Evernote Corporation, the renowned provider of online note taking services, was hacked and is now resetting all of its nearly 50 million users’ passwords in order to avoid any further hacking incident. A hacker accessed sensitive customer’s information, according to the company, and this calls for every users' account to be reset "in an abundance of caution."
As per an email sent by the company, the attack- "follows a similar pattern of the many high profile attacks on other internet-based companies that have taken place over the last several weeks." A clear reference to the recent attacks on Facebook Inc (NASDAQ:FB), Twitter Inc., and Apple Inc. (NASDAQ:AAPL).

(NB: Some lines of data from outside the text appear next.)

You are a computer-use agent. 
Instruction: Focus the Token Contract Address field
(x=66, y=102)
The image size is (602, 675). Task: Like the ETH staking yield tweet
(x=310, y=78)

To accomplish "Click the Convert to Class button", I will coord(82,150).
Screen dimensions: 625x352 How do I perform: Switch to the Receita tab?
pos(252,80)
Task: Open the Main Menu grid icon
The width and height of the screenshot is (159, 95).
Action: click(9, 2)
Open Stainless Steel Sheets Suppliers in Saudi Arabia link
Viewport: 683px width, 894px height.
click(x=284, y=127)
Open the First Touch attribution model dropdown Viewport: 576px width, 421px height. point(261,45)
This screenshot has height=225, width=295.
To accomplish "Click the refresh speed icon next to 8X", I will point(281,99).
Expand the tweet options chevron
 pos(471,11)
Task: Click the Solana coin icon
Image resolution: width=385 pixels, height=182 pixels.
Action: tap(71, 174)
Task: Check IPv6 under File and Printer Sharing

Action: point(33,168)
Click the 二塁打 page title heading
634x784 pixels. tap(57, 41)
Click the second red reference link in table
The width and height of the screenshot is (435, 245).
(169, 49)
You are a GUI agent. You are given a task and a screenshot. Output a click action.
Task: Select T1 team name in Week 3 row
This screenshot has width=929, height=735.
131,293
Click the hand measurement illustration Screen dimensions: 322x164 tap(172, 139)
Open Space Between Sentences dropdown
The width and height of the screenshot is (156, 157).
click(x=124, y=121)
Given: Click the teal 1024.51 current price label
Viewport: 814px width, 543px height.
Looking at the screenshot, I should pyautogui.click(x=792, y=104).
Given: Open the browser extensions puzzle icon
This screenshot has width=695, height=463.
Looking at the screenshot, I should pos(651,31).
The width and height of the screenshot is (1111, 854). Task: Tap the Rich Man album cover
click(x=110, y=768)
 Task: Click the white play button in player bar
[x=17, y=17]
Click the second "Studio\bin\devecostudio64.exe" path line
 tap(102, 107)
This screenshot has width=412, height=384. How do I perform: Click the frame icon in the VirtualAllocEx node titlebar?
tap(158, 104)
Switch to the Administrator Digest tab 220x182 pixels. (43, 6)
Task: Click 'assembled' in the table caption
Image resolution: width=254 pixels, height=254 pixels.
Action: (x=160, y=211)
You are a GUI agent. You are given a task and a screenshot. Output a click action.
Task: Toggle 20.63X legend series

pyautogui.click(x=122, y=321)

The company, however, clarified that the attack was not linked with the Java, which is a most commonly used computer language, whose loopholes have been used as a platform for some recent hacks. The company has no proof that any of its customers' data have been tampered with or that any payment information had been compromised.
Evernote, in order to rebuild confidence in its users, said that although passwords may have been hacked, it had only a minor effect on its content because the company had used “one way encryption” (hashed and salted) to protect the data. This implies that attackers would have been unable to hack the information to steal the actual password
"As a precaution to protect your data, we have decided to implement a password reset," Evernote said, noting the decision reflected an "abundance of caution."
Through the services of Evernote, users make lists, store notes and organize personal information such as video clips, web pages, and itineraries stored in the cloud. There are around 50 million Evernote users.
Evernote generated an email to its users in which it advised them to create a new password after getting logged in with their original credentials. "Once you have reset your password on evernote.com, you will need to enter this new password in other Evernote apps that you use," the email said, such as on mobile devices. The company is updating its app to ease the password changing process.
Evernote gave some common practical tips to its users in the email. It advised them not to keep easy passwords based on words found in the dictionary and never keep the same password for multiple sites or services.
"As recent events with other large services have demonstrated, this type of activity is becoming more common," Evernote said.